Oh, Peter Thiel. It’s always entertaining when smart people say stupid things, but we probably shouldn’t be surprised by what Thiel said in Chicago a couple of weeks ago. As brilliant as he has been at predicting the future and making investments that hit big, the man isn’t known for his for pulling punches – or worrying about what others think of him for that matter.
Not that I really need to tell you, but last week while speaking to an audience in Chicago, Thiel basically told the room they weren’t very bright or they wouldn’t even be there. “If you are a very talented person, you have a choice: You either go to New York or you go to Silicon Valley.” Those were his exact words. You can almost hear the cringe.
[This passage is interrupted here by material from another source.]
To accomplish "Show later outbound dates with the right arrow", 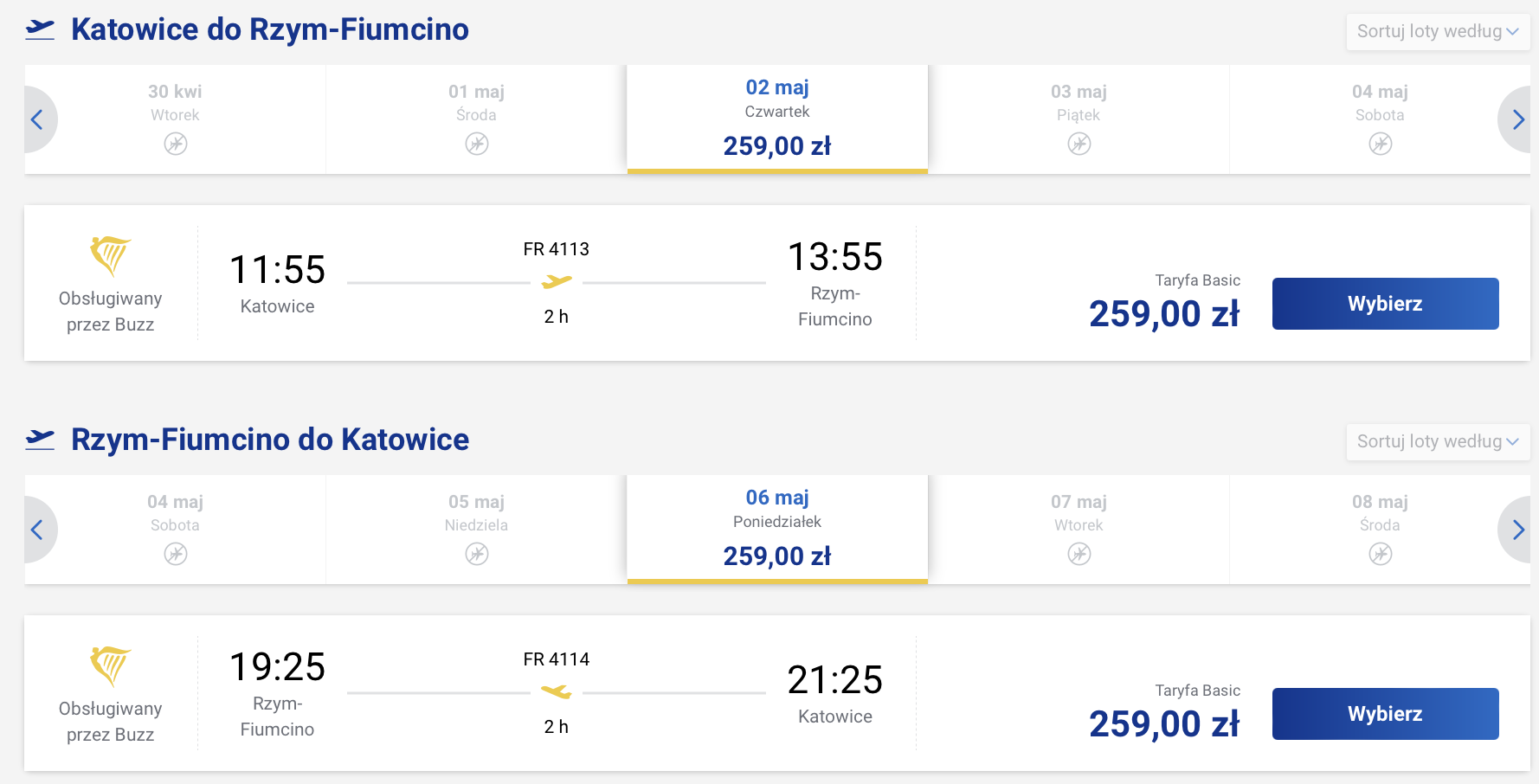I will pyautogui.click(x=1517, y=120).
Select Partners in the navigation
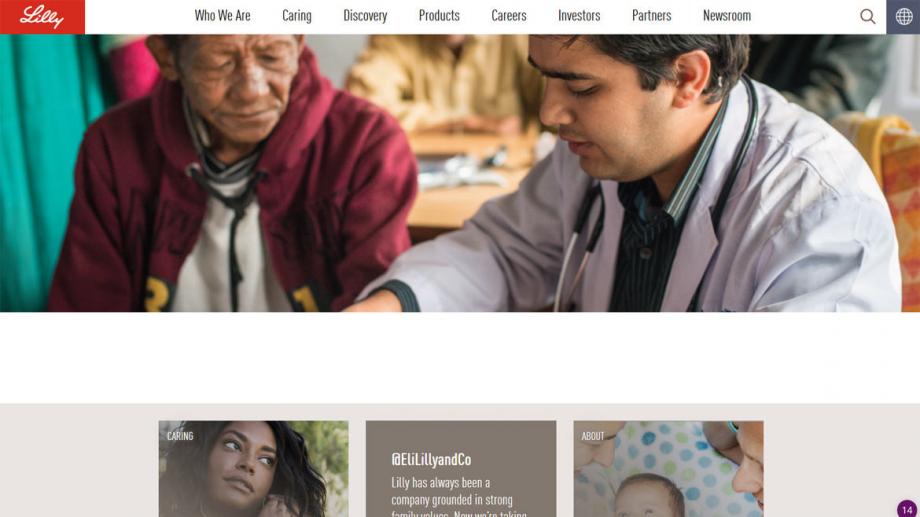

There’s no arguing that a lot of the best and brightest from every city in the world have flocked to the coasts for the chance to catch the next rising star. Every year, I watch hundreds of graduates from my alma mater, the University of Waterloo, head to Silicon Valley to make their fortunes. It’s been reported that UW provides the Valley with more tech workers than any school except Stanford.
I admit that’s hard to watch, especially when there are so many great things happening in Waterloo. We boast the second highest density of startups outside of the Valley. There’s hardware, software, robotics, ed tech, wearables, marketing tech, smart traffic, and on and on. Not to mention Google and other tech giants, including Netsuite, Square, and Electronic Arts, have opened offices here because they recognize the wave of talent that graduates every spring. But I guess some people don’t mind spending half their salary on apartments the size of Thiel’s coffee table.
I won’t lose sleep over what Thiel said, mainly because Waterloo – and other tech hubs like Austin, Boston, Toronto, London, Tel Aviv, Berlin, Singapore, and on and on – shouldn’t try to be Silicon Valley. They should embrace who they are and take advantage of their individual strengths. David didn’t beat Goliath by becoming a giant. He found his own competitive advantage. And that’s not to say that any of this is a competition. There are no prizes for having the most startups or unicorns.
Thiel’s tone deaf comments just perpetuate the myth that there’s nowhere else worth being. The rest of us plebes in the boonies will just have to prove him wrong. Fortunately, there are plenty of investors who will see Thiel’s comments as an opportunity to find the diamonds in flyover country, and there are plenty of diamonds to be found. Thiel can close his mind, but the rest of us will be better off when innovation happens everywhere instead of within one or two echo chambers.
And who knows? Maybe Thiel will help us out with the brain-drain problem. He is endorsing Donald Trump for president. For those of us outside the United States, maybe he’ll get his wish, and all of those brilliant foreign minds will want to go home.